[Input records — start]
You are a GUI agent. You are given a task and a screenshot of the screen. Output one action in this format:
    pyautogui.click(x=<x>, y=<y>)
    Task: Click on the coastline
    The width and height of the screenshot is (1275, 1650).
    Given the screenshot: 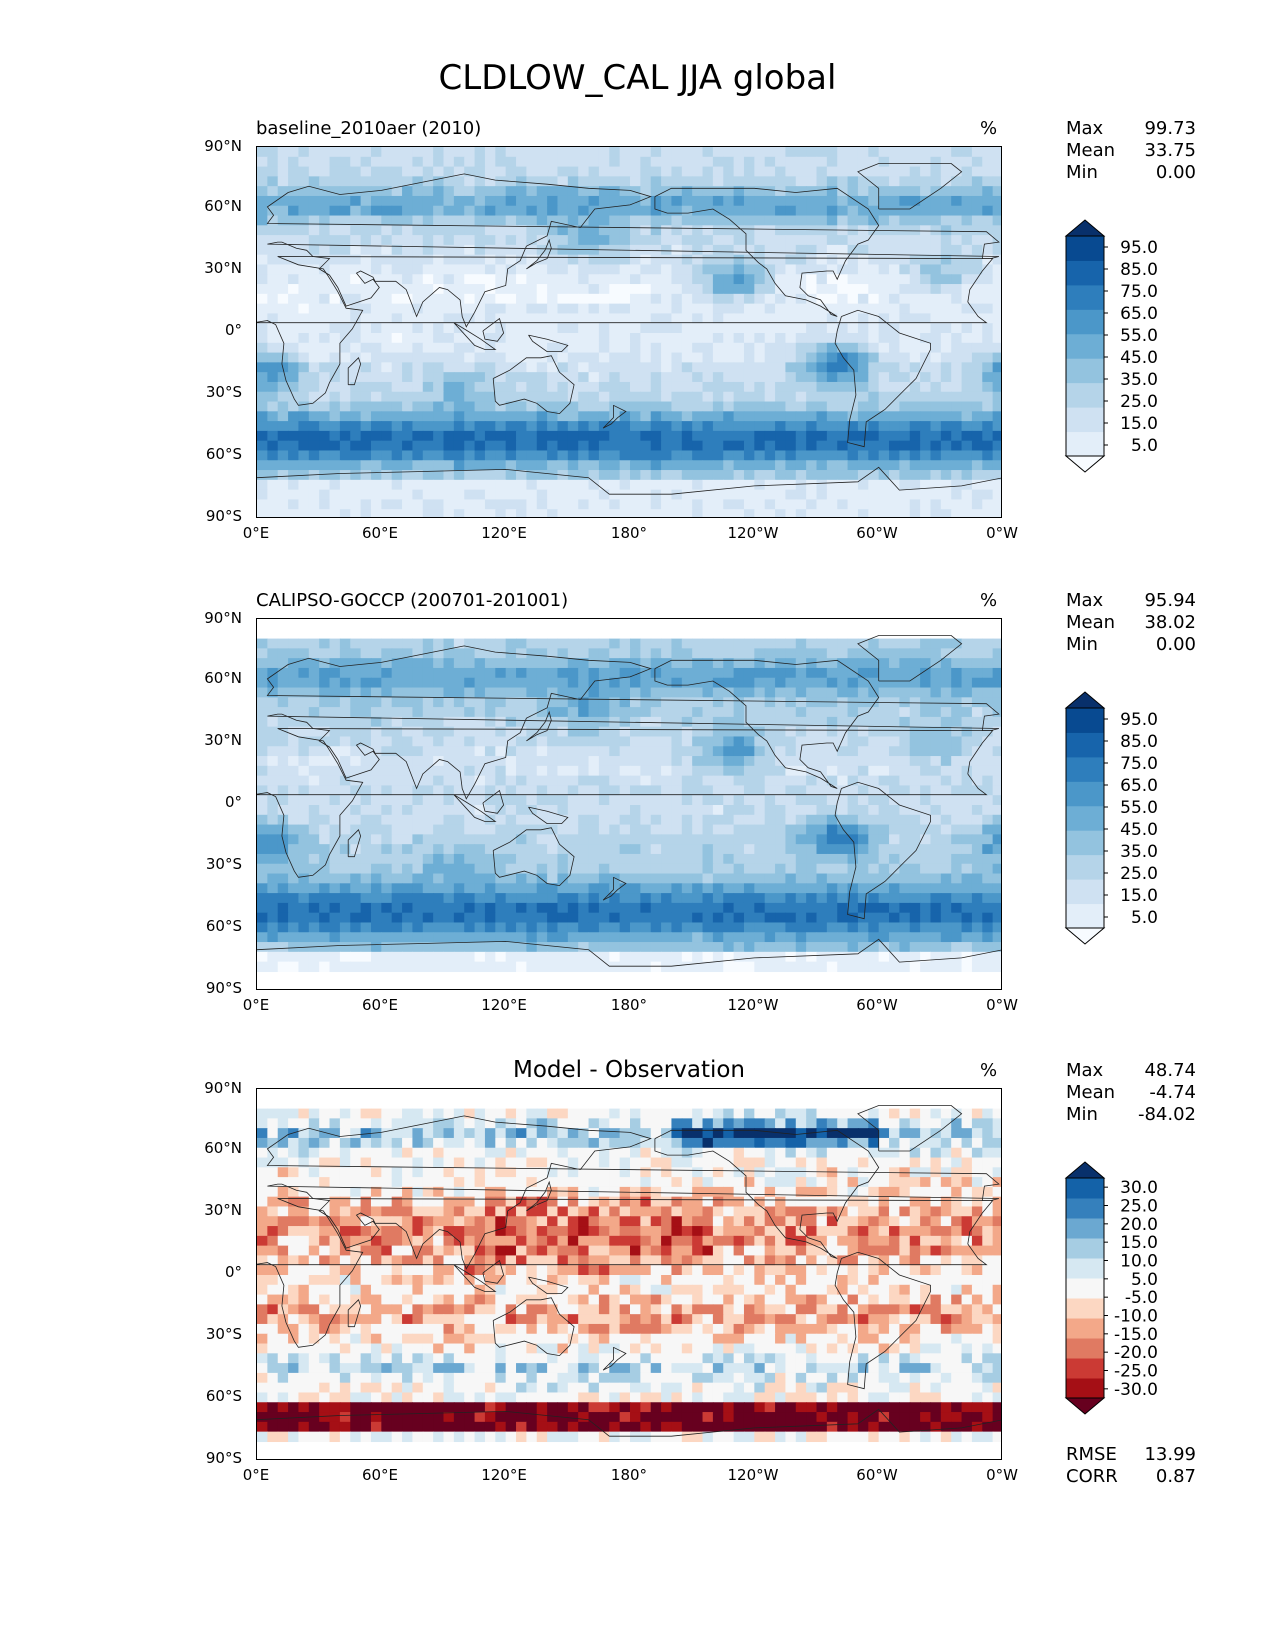 What is the action you would take?
    pyautogui.click(x=354, y=372)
[Input records — finish]
■ **Brief**:
Format the data from its first line up to and including the line with "The width and" as a Markdown table with the columns Row and Line, leaving out blank lines.

■ **Output of the task**:
| Row | Line |
|---|---|
| 1 | You are a GUI agent. You are given a task and a screenshot of the screen. Output one action in this format: |
| 2 |     pyautogui.click(x=<x>, y=<y>) |
| 3 |     Task: Click on the coastline |
| 4 |     The width and height of the screenshot is (1275, 1650). |